Paul applies this idea to his own life. Something about Paul wasn’t physically right. Many think it was poor vision, perhaps cataracts. Over and over he prayed for healing. God’s answer was an unexpected truth: “My grace is sufficient for you, for power is made perfect in weakness.” In weakness, God’s power reaches perfection. Paul cannot pretend that whatever success he has is due to his own talents or efforts. None of us can do that. If someone takes something from this homily home and finds that it improves life, that’s really God’s spirit working in me, and in the parishioner. An anonymous Christian said it a little differently: “I am weak but Thou art strong; Jesus, keep me from all wrong; I'll be satisfied as long As I walk, let me walk close to Thee.”

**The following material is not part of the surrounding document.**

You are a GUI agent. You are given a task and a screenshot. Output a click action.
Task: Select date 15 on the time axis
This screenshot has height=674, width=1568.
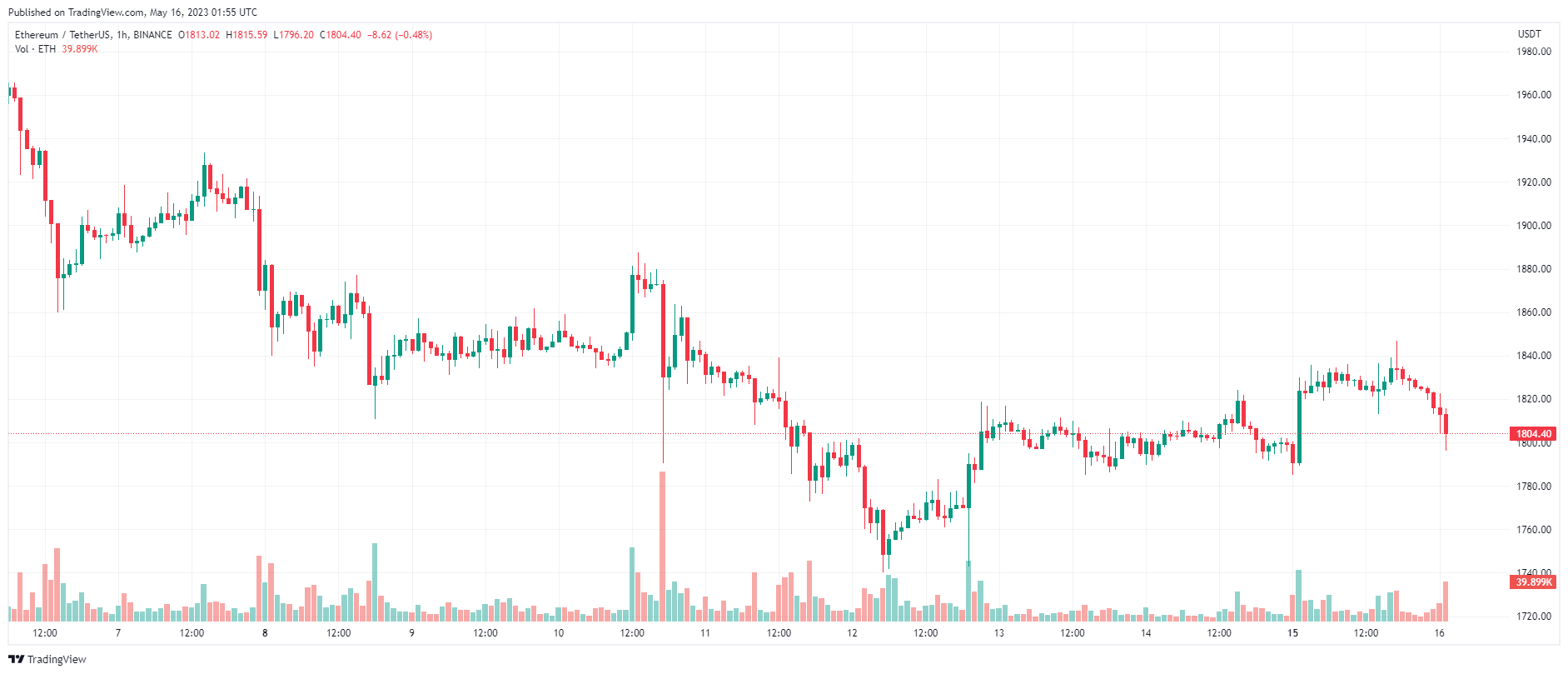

So how can we reach out to the thousands of souls starving for faith, hungry for Christ? We need to do what Jesus did, what Paul did, what millions of disciples have done for two millennia. I need to find that part of my life that is too proud, too haughty, too self-absorbed, and pour it out as a sacrifice to God. We all need to humble ourselves so nobody can honesty look at us and say “what a hypocrite.” Not sure what that is? Ask your spouse. They know; give him or her permission to reveal it to you. And then ask the Holy Spirit to fill up that hole so you can participate in building up the Church, healing the culture, sharing our precious Faith.